:: Exercise instructions ::
Can you put every line of the records below into a JSON list of strings, with one string per line and the blank lines left out?

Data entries
——

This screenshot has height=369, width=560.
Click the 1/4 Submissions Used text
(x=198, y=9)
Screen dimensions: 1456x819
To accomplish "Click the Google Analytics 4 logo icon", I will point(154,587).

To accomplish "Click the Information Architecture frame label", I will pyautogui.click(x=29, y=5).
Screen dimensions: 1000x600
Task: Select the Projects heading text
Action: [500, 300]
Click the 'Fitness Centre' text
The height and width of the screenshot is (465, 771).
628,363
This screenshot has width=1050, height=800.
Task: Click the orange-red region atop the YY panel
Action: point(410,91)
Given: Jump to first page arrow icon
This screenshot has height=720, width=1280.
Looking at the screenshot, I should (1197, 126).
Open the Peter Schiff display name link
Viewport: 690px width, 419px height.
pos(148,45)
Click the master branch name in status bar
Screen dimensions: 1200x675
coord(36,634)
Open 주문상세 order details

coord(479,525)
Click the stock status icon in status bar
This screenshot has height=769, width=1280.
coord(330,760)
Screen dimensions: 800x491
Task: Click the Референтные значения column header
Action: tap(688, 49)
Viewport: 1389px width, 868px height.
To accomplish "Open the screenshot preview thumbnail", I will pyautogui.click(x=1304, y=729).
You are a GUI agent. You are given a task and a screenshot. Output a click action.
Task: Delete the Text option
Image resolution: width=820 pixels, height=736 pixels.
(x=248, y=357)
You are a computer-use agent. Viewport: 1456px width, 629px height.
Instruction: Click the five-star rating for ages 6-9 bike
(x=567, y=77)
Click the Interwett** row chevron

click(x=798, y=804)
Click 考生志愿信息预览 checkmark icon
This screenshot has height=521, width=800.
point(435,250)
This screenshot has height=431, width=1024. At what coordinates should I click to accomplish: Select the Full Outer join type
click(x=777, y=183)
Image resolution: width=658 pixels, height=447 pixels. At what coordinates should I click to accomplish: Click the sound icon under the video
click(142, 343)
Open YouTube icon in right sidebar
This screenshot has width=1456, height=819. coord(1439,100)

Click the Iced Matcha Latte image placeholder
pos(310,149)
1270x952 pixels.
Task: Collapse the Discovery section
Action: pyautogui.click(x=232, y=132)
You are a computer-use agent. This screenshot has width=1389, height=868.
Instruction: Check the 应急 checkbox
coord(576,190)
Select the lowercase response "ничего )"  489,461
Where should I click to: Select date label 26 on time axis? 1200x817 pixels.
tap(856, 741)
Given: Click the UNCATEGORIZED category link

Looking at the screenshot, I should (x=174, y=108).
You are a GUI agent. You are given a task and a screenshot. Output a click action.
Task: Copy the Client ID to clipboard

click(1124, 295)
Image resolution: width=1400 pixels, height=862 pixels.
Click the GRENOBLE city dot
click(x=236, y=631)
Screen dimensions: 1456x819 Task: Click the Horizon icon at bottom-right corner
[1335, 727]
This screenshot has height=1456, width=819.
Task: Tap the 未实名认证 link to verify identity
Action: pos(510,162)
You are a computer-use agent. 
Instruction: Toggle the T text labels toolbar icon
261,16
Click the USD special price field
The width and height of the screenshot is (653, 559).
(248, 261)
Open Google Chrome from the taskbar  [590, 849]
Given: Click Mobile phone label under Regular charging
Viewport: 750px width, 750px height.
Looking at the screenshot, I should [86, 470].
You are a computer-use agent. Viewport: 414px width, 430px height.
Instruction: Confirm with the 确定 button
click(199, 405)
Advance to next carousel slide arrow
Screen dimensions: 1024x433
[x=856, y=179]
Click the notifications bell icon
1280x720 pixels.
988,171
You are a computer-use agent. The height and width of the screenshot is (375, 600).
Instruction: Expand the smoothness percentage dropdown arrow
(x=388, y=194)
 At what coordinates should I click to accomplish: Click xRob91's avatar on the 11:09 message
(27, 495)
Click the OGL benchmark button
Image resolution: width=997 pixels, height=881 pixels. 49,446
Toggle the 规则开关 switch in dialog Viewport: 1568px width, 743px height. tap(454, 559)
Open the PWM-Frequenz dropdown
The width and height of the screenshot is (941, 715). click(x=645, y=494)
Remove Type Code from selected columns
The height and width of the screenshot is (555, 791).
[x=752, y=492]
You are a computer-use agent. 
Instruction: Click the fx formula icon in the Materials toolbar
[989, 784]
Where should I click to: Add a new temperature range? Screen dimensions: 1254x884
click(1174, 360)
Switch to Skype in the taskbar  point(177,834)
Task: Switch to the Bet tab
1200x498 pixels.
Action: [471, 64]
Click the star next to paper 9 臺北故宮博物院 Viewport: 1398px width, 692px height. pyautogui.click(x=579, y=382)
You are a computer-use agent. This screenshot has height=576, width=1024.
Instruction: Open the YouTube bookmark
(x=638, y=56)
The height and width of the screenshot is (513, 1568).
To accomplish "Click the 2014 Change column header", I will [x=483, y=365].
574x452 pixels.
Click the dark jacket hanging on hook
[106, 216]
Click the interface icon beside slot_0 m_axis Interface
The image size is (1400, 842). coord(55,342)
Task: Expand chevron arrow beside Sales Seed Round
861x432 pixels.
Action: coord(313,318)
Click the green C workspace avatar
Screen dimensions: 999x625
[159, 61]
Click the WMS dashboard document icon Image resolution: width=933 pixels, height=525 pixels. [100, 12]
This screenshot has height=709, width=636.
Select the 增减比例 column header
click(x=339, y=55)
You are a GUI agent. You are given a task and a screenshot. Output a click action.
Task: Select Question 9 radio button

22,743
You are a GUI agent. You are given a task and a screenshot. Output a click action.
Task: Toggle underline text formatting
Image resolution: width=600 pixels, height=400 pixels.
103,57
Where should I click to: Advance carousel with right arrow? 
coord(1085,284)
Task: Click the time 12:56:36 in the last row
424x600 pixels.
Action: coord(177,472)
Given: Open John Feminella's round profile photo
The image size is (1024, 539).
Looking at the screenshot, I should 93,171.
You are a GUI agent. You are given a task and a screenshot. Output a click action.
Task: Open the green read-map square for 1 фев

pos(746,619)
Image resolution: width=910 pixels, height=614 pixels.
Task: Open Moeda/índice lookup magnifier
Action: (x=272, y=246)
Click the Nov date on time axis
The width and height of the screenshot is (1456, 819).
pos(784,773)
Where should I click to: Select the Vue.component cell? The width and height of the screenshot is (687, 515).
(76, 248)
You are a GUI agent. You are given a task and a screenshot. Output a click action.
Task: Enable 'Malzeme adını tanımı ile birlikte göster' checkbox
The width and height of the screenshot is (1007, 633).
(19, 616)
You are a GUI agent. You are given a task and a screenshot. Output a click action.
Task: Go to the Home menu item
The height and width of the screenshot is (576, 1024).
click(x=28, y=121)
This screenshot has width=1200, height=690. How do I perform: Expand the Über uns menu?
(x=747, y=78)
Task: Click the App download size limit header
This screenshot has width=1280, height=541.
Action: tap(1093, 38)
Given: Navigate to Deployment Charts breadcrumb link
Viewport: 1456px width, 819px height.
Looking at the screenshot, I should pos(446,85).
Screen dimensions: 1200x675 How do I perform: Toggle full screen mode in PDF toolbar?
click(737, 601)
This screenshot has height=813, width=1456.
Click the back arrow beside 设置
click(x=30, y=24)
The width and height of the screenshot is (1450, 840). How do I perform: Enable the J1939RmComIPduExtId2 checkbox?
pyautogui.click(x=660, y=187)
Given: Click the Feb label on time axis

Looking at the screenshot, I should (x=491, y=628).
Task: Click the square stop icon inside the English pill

——

:: Result of the task ::
[
  "This screenshot has height=369, width=560.",
  "Click the 1/4 Submissions Used text",
  "(x=198, y=9)",
  "Screen dimensions: 1456x819",
  "To accomplish \"Click the Google Analytics 4 logo icon\", I will point(154,587).",
  "To accomplish \"Click the Information Architecture frame label\", I will pyautogui.click(x=29, y=5).",
  "Screen dimensions: 1000x600",
  "Task: Select the Projects heading text",
  "Action: [500, 300]",
  "Click the 'Fitness Centre' text",
  "The height and width of the screenshot is (465, 771).",
  "628,363",
  "This screenshot has width=1050, height=800.",
  "Task: Click the orange-red region atop the YY panel",
  "Action: point(410,91)",
  "Given: Jump to first page arrow icon",
  "This screenshot has height=720, width=1280.",
  "Looking at the screenshot, I should (1197, 126).",
  "Open the Peter Schiff display name link",
  "Viewport: 690px width, 419px height.",
  "pos(148,45)",
  "Click the master branch name in status bar",
  "Screen dimensions: 1200x675",
  "coord(36,634)",
  "Open 주문상세 order details",
  "coord(479,525)",
  "Click the stock status icon in status bar",
  "This screenshot has height=769, width=1280.",
  "coord(330,760)",
  "Screen dimensions: 800x491",
  "Task: Click the Референтные значения column header",
  "Action: tap(688, 49)",
  "Viewport: 1389px width, 868px height.",
  "To accomplish \"Open the screenshot preview thumbnail\", I will pyautogui.click(x=1304, y=729).",
  "You are a GUI agent. You are given a task and a screenshot. Output a click action.",
  "Task: Delete the Text option",
  "Image resolution: width=820 pixels, height=736 pixels.",
  "(x=248, y=357)",
  "You are a computer-use agent. Viewport: 1456px width, 629px height.",
  "Instruction: Click the five-star rating for ages 6-9 bike",
  "(x=567, y=77)",
  "Click the Interwett** row chevron",
  "click(x=798, y=804)",
  "Click 考生志愿信息预览 checkmark icon",
  "This screenshot has height=521, width=800.",
  "point(435,250)",
  "This screenshot has height=431, width=1024. At what coordinates should I click to accomplish: Select the Full Outer join type",
  "click(x=777, y=183)",
  "Image resolution: width=658 pixels, height=447 pixels. At what coordinates should I click to accomplish: Click the sound icon under the video",
  "click(142, 343)",
  "Open YouTube icon in right sidebar",
  "This screenshot has width=1456, height=819. coord(1439,100)",
  "Click the Iced Matcha Latte image placeholder",
  "pos(310,149)",
  "1270x952 pixels.",
  "Task: Collapse the Discovery section",
  "Action: pyautogui.click(x=232, y=132)",
  "You are a computer-use agent. This screenshot has width=1389, height=868.",
  "Instruction: Check the 应急 checkbox",
  "coord(576,190)",
  "Select the lowercase response \"ничего )\"  489,461",
  "Where should I click to: Select date label 26 on time axis? 1200x817 pixels.",
  "tap(856, 741)",
  "Given: Click the UNCATEGORIZED category link",
  "Looking at the screenshot, I should (x=174, y=108).",
  "You are a GUI agent. You are given a task and a screenshot. Output a click action.",
  "Task: Copy the Client ID to clipboard",
  "click(1124, 295)",
  "Image resolution: width=1400 pixels, height=862 pixels.",
  "Click the GRENOBLE city dot",
  "click(x=236, y=631)",
  "Screen dimensions: 1456x819 Task: Click the Horizon icon at bottom-right corner",
  "[1335, 727]",
  "This screenshot has height=1456, width=819.",
  "Task: Tap the 未实名认证 link to verify identity",
  "Action: pos(510,162)",
  "You are a computer-use agent. ",
  "Instruction: Toggle the T text labels toolbar icon",
  "261,16",
  "Click the USD special price field",
  "The width and height of the screenshot is (653, 559).",
  "(248, 261)",
  "Open Google Chrome from the taskbar  [590, 849]",
  "Given: Click Mobile phone label under Regular charging",
  "Viewport: 750px width, 750px height.",
  "Looking at the screenshot, I should [86, 470].",
  "You are a computer-use agent. Viewport: 414px width, 430px height.",
  "Instruction: Confirm with the 确定 button",
  "click(199, 405)",
  "Advance to next carousel slide arrow",
  "Screen dimensions: 1024x433",
  "[x=856, y=179]",
  "Click the notifications bell icon",
  "1280x720 pixels.",
  "988,171",
  "You are a computer-use agent. The height and width of the screenshot is (375, 600).",
  "Instruction: Expand the smoothness percentage dropdown arrow",
  "(x=388, y=194)",
  " At what coordinates should I click to accomplish: Click xRob91's avatar on the 11:09 message",
  "(27, 495)",
  "Click the OGL benchmark button",
  "Image resolution: width=997 pixels, height=881 pixels. 49,446",
  "Toggle the 规则开关 switch in dialog Viewport: 1568px width, 743px height. tap(454, 559)",
  "Open the PWM-Frequenz dropdown",
  "The width and height of the screenshot is (941, 715). click(x=645, y=494)",
  "Remove Type Code from selected columns",
  "The height and width of the screenshot is (555, 791).",
  "[x=752, y=492]",
  "You are a computer-use agent. ",
  "Instruction: Click the fx formula icon in the Materials toolbar",
  "[989, 784]",
  "Where should I click to: Add a new temperature range? Screen dimensions: 1254x884",
  "click(1174, 360)",
  "Switch to Skype in the taskbar  point(177,834)",
  "Task: Switch to the Bet tab",
  "1200x498 pixels.",
  "Action: [471, 64]",
  "Click the star next to paper 9 臺北故宮博物院 Viewport: 1398px width, 692px height. pyautogui.click(x=579, y=382)",
  "You are a computer-use agent. This screenshot has height=576, width=1024.",
  "Instruction: Open the YouTube bookmark",
  "(x=638, y=56)",
  "The height and width of the screenshot is (513, 1568).",
  "To accomplish \"Click the 2014 Change column header\", I will [x=483, y=365].",
  "574x452 pixels.",
  "Click the dark jacket hanging on hook",
  "[106, 216]",
  "Click the interface icon beside slot_0 m_axis Interface",
  "The image size is (1400, 842). coord(55,342)",
  "Task: Expand chevron arrow beside Sales Seed Round",
  "861x432 pixels.",
  "Action: coord(313,318)",
  "Click the green C workspace avatar",
  "Screen dimensions: 999x625",
  "[159, 61]",
  "Click the WMS dashboard document icon Image resolution: width=933 pixels, height=525 pixels. [100, 12]",
  "This screenshot has height=709, width=636.",
  "Select the 增减比例 column header",
  "click(x=339, y=55)",
  "You are a GUI agent. You are given a task and a screenshot. Output a click action.",
  "Task: Select Question 9 radio button",
  "22,743",
  "You are a GUI agent. You are given a task and a screenshot. Output a click action.",
  "Task: Toggle underline text formatting",
  "Image resolution: width=600 pixels, height=400 pixels.",
  "103,57",
  "Where should I click to: Advance carousel with right arrow? ",
  "coord(1085,284)",
  "Task: Click the time 12:56:36 in the last row",
  "424x600 pixels.",
  "Action: coord(177,472)",
  "Given: Open John Feminella's round profile photo",
  "The image size is (1024, 539).",
  "Looking at the screenshot, I should 93,171.",
  "You are a GUI agent. You are given a task and a screenshot. Output a click action.",
  "Task: Open the green read-map square for 1 фев",
  "pos(746,619)",
  "Image resolution: width=910 pixels, height=614 pixels.",
  "Task: Open Moeda/índice lookup magnifier",
  "Action: (x=272, y=246)",
  "Click the Nov date on time axis",
  "The width and height of the screenshot is (1456, 819).",
  "pos(784,773)",
  "Where should I click to: Select the Vue.component cell? The width and height of the screenshot is (687, 515).",
  "(76, 248)",
  "You are a GUI agent. You are given a task and a screenshot. Output a click action.",
  "Task: Enable 'Malzeme adını tanımı ile birlikte göster' checkbox",
  "The width and height of the screenshot is (1007, 633).",
  "(19, 616)",
  "You are a GUI agent. You are given a task and a screenshot. Output a click action.",
  "Task: Go to the Home menu item",
  "The height and width of the screenshot is (576, 1024).",
  "click(x=28, y=121)",
  "This screenshot has width=1200, height=690. How do I perform: Expand the Über uns menu?",
  "(x=747, y=78)",
  "Task: Click the App download size limit header",
  "This screenshot has width=1280, height=541.",
  "Action: tap(1093, 38)",
  "Given: Navigate to Deployment Charts breadcrumb link",
  "Viewport: 1456px width, 819px height.",
  "Looking at the screenshot, I should pos(446,85).",
  "Screen dimensions: 1200x675 How do I perform: Toggle full screen mode in PDF toolbar?",
  "click(737, 601)",
  "This screenshot has height=813, width=1456.",
  "Click the back arrow beside 设置",
  "click(x=30, y=24)",
  "The width and height of the screenshot is (1450, 840). How do I perform: Enable the J1939RmComIPduExtId2 checkbox?",
  "pyautogui.click(x=660, y=187)",
  "Given: Click the Feb label on time axis",
  "Looking at the screenshot, I should (x=491, y=628).",
  "Task: Click the square stop icon inside the English pill"
]